SoftwareOne said it has finalised its acquisition of Norwegian cloud solutions provider Crayon, creating a combined entity with approximately CHF 1.6 billion (A$3.1 billion) in total revenue and 13,000 employees spanning more than 70 countries.

The settlement completed following fulfilment of closing conditions announced on 10 June 2025, with accepting Crayon shareholders accepting SoftwareOne's offer.

SoftwareOne agreed to buy Crayon in December last year, putting A$2.1 billion on the table.

The transaction by the Swiss-domicled SoftwareOne creates one of Microsoft's largest partners globally, with enhanced geographical reach and technical capabilities to serve enterprise customers.

"Today marks an important milestone as SoftwareOne and Crayon join forces," Raphael Erb, co-chief executive officer of SoftwareOne, said.

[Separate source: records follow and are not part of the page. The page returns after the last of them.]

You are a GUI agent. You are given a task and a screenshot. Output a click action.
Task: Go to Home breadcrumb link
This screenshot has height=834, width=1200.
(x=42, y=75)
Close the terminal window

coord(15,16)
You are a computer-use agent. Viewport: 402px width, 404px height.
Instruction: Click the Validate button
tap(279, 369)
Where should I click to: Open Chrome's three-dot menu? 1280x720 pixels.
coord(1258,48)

The deal builds on what the two firms see as complementary geographical footprints, customer bases and service offerings between them.

SoftwareOne has identified annual cost synergies of CHF 80-100 million within 18 months of completion, incremental to its cost reduction programme finished in Q1 2025.

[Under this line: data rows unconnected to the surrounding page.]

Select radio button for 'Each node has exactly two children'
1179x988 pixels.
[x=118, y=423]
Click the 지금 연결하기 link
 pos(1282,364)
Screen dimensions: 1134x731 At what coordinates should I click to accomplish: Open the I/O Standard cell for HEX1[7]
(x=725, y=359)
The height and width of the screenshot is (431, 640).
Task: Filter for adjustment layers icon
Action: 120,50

"We are both excited and well-prepared for Day 1," Melissa Mulholland, co-chief executive officer of SoftwareOne, said.

The merged entity will operate under the SoftwareOne name and logo, while leveraging global brand recognition whilst incorporating Crayon's distinctive strengths.

During a transition period, the Crayon brand will remain active to ensure consistency across customer, employee, channel, and partner engagements.

Microsoft's corporate vice president and chief partner officer Nicole Dezen acknowledged SoftwareOne and Crayon combined would become one of the Redmond tech company's largest partners, and added it is better positioned than ever to serve their mutual customers.

Working groups from both companies have prepared for integration since early 2025, spanning strategy, sales and marketing, people and culture, information technology, and finance functions.

The integration will implement a joint operating model, harmonise go-to-market strategies, integrate IT systems, and consolidate legal structures in overlapping countries.

Customer relationship protection and talent retention remain priorities throughout the process.